A Matter of Ballots.

Many believe that the TEA party movement should remain non-partisan in the sense of not becoming a political party. This site disagrees. We think it's high time to get TEA Party candidates on the ballot — in every state and at every level.

A TEA Party political party should take as its model the Conservative Party (CP) of New York. Most of the time, CP runs the Republican slate. However, should the Republican nominee lack conservative credentials, there's always the option of running someone else. CP nominees often wind up losing three-way races; but not always, the most notable instance being the election of Jim Buckley to the U.S. Senate in 1970. That year, the left-liberal vote split between the Democrat and a liberal Republican, and Buckley won with 39% of the vote. More recently, CP House candidate Doug Hoffman came within a couple of percentage points of defeating Democrat, Bill Owens. In fact, Hoffman would probably have prevailed, but for the perfidy of Dierdre Scozzafava, the Republican nominee who, trailing badly in the polls and a sore loser to boot, withdrew shortly before the election and endorsed Owens.

Banking on the GOP to do the right thing is an invitation to disappointment. Especially at the national level, Republicans have time and again betrayed conservative principles. Mmes. Snowe and Collins, Messrs. Graham and McCain, to give four better-known examples, differ from the Democrats they run against in degree, not kind. To ensure Republican fidelity to conservative principles in the choice of nominees, the fat cats, the apparatchiks and, yes, the voters too must be given proper incentive. To this end, we propose the choice shown in the accompanying figure: Nominate conservative candidates or lose.

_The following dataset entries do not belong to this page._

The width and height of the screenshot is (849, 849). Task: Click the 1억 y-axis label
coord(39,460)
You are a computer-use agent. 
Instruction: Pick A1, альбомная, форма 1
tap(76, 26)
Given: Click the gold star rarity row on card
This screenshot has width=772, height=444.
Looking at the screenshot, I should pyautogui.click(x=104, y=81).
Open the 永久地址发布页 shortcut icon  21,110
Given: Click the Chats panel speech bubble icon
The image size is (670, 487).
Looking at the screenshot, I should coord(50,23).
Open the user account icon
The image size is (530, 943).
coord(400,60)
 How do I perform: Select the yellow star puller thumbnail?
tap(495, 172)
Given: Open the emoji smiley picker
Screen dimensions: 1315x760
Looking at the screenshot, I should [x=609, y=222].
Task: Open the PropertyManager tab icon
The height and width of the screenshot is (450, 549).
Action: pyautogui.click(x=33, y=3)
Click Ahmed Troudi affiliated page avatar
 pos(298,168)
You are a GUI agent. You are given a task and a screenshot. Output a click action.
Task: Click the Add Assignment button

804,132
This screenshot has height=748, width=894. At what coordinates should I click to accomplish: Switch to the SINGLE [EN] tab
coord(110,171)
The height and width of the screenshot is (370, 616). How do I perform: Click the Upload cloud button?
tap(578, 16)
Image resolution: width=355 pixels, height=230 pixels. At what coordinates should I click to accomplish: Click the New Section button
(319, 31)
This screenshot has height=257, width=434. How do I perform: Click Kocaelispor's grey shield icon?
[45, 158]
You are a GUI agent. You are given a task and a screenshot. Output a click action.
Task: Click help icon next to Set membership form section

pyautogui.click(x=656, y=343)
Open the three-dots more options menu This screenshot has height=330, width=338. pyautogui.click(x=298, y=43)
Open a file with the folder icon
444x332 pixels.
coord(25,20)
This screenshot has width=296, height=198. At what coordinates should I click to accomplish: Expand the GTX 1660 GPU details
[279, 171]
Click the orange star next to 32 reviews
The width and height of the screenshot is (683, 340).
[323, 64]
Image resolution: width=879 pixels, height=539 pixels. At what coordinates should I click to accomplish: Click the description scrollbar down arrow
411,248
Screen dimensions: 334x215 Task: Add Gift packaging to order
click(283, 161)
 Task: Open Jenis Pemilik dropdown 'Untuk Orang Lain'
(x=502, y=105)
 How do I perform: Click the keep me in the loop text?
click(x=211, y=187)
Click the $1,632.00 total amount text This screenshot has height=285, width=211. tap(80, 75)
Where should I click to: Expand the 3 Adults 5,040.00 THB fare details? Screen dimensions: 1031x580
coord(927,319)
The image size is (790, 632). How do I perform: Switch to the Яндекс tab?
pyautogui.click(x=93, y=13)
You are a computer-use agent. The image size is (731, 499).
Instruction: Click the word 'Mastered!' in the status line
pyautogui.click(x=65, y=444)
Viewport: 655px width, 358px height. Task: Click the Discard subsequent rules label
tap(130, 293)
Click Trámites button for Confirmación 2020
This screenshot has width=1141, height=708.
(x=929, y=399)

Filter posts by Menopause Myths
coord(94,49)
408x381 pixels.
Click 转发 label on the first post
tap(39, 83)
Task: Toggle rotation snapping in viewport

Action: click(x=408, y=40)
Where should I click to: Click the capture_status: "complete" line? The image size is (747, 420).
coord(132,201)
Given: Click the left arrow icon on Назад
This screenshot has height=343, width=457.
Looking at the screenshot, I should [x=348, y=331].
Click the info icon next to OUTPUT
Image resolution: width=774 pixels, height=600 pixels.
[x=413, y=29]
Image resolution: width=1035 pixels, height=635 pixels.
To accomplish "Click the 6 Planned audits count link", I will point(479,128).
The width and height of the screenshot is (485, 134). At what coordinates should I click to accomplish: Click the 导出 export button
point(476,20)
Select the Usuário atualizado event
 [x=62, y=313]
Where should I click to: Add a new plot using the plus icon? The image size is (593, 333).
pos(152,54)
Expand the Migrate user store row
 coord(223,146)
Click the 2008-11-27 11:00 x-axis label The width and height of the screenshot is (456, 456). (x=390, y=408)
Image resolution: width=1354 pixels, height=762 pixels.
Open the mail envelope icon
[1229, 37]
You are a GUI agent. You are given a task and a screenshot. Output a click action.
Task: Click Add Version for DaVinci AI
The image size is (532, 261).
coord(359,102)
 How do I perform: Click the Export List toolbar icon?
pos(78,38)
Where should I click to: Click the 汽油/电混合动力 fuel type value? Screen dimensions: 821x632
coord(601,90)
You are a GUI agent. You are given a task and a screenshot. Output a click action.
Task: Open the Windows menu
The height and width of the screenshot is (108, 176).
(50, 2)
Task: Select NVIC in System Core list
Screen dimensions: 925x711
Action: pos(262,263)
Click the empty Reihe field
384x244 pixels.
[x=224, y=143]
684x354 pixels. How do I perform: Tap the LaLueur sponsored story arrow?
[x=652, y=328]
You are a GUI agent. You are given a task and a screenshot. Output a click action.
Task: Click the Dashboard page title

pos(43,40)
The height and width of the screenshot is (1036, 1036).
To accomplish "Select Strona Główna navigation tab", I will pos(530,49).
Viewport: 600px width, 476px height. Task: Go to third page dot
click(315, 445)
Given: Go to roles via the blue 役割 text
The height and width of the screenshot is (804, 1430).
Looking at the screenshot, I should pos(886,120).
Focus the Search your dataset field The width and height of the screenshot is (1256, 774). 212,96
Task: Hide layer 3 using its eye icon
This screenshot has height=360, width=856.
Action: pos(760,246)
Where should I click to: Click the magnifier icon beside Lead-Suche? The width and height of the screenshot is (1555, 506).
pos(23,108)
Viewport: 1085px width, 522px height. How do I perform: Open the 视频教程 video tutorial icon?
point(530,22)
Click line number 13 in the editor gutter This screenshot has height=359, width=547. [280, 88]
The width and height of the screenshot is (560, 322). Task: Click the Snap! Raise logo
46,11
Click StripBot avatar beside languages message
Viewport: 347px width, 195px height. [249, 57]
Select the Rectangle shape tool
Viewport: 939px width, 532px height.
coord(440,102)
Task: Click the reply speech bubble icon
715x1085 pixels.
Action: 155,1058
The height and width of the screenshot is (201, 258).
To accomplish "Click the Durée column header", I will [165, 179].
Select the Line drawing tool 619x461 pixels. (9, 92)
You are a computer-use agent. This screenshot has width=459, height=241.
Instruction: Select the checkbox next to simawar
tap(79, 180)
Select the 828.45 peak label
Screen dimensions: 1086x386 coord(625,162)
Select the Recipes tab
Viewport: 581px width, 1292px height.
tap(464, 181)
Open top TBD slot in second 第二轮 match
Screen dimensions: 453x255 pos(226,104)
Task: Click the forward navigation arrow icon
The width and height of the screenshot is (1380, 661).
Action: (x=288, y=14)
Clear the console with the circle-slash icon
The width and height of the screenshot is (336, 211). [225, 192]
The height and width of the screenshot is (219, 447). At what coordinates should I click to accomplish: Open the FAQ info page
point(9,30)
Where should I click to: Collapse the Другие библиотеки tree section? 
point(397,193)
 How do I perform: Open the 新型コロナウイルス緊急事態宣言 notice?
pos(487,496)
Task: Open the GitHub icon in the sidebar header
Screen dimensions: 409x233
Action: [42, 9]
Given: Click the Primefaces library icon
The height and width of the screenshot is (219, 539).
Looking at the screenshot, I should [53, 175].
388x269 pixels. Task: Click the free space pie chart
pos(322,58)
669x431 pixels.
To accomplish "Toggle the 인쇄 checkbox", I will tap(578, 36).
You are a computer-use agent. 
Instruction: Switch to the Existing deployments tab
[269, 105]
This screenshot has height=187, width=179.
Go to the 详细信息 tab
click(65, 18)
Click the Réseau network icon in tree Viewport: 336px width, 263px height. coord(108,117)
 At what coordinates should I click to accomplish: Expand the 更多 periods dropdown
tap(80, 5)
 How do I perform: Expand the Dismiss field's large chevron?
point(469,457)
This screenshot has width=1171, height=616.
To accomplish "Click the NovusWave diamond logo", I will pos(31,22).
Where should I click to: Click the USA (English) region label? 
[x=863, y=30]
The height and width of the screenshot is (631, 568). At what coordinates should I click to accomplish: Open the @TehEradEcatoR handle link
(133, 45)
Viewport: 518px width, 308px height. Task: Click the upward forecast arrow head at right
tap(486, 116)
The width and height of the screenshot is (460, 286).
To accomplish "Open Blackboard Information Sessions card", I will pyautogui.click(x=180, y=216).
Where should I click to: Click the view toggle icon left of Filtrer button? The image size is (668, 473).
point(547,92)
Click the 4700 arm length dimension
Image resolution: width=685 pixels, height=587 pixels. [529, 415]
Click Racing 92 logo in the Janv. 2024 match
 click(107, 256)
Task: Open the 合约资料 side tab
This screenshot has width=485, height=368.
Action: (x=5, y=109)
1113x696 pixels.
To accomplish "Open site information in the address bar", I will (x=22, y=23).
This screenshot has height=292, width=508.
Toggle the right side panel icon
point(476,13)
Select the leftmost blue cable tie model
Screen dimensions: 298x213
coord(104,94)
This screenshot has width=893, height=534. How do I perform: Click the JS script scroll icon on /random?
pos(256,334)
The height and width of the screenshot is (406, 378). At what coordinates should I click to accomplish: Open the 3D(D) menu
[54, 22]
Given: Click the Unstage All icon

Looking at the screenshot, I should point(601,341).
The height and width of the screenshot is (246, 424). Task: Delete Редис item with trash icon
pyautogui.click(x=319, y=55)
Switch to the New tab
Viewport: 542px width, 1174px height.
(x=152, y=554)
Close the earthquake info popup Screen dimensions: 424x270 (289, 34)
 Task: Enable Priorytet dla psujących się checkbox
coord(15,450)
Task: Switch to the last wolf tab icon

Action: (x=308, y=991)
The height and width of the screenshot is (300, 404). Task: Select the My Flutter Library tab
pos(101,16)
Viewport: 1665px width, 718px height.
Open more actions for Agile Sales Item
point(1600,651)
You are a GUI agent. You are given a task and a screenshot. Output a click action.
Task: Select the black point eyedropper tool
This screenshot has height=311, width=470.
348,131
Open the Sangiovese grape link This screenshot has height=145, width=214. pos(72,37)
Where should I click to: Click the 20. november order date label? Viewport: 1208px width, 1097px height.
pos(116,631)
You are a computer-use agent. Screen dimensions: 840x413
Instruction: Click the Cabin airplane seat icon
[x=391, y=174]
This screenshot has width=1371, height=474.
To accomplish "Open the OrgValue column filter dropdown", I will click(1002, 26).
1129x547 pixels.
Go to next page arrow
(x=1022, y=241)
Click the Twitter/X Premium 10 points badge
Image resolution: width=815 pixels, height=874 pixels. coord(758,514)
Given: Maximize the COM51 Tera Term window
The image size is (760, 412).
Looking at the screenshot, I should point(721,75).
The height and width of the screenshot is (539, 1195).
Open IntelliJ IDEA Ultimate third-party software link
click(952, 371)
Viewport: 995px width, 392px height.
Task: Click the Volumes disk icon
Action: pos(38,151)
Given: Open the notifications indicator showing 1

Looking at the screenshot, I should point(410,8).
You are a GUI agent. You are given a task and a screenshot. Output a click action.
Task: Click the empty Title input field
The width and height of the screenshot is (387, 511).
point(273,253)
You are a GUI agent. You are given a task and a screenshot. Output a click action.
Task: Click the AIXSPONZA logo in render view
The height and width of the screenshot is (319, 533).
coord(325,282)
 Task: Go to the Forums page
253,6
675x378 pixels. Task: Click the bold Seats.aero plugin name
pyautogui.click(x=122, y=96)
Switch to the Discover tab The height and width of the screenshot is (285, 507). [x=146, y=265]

America is a center-right country. Among the electorate, if not the media-concocted caricature thereof, conservatism is on the ascendancy. Let liberal Republicans and Democrats squabble, like stray dogs for a handout, over the diminishing abundance of left-liberal votes. Attractive TEA Party candidates running against a Democrat and a business-as-usual Republican should have a good chance of winning. If short-term considerations be one's guide, this is a good time to stand on principle; if long-term considerations, it's always a good time.